Le premier pape américain a abordé la semaine de guerre des mots qui a éclaté après que Trump ait critiqué, le 12 avril, ses messages de paix concernant le conflit en Iran. Léon a insisté sur le fait que ses appels à la paix ne visaient pas spécifiquement Trump, mais reflétaient des enseignements plus larges de l’Évangile.
Il y a eu une certaine narration qui n’a pas été exacte dans tous ses aspects, mais en raison de la situation politique créée lorsque, le premier jour du voyage, le président des États-Unis a fait quelques commentaires à mon sujet
Pape Léon XIV — Radio-Canada
Le différend a commencé lorsque Trump a lancé une attaque sur les réseaux sociaux, accusant Léon d’être « laxiste face au crime » et trop proche de la gauche. Trump a également publié une image générée par IA le représentant sous les traits d’un Jésus, avant de la supprimer. Le président a affirmé que l’élection du pape américain lui devait son influence.

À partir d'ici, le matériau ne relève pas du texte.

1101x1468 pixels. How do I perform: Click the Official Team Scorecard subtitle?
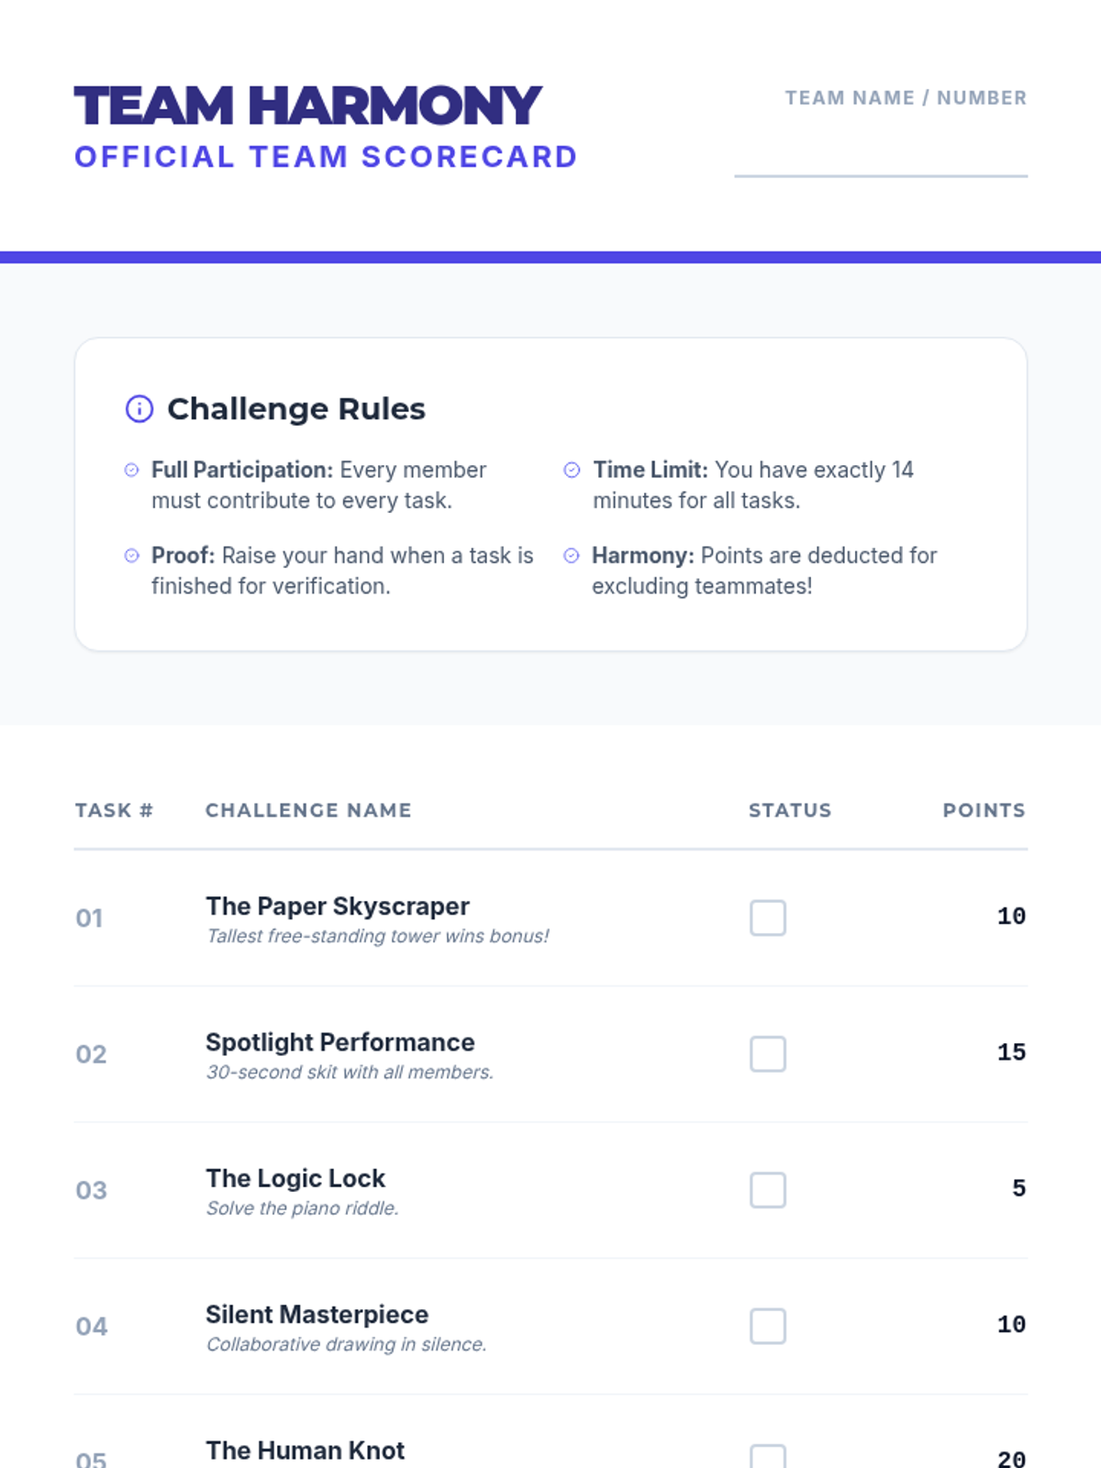point(326,157)
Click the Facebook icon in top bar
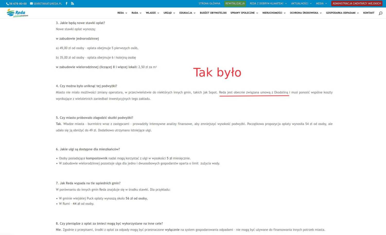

Léon avait précédemment qualifié de « vraiment inacceptable » la menace de Trump d’« anéantir la civilisation iranienne » pendant la guerre en cours en Iran. Le pape avait également évoqué un « petit nombre de tyrans qui détruisent le monde » dans un discours préparé deux semaines avant les premières critiques de Trump, bien que beaucoup y aient vu une réponse directe au président.
Radio-Canada présente cette histoire comme une tentative de désescalade diplomatique, mettant l’accent sur les efforts du pape pour clarifier les malentendus plutôt que sur les désaccords politiques sous-jacents. Leur couverture se concentre sur les aspects procéduraux du différend plutôt que de prendre parti dans le débat sur la guerre en Iran.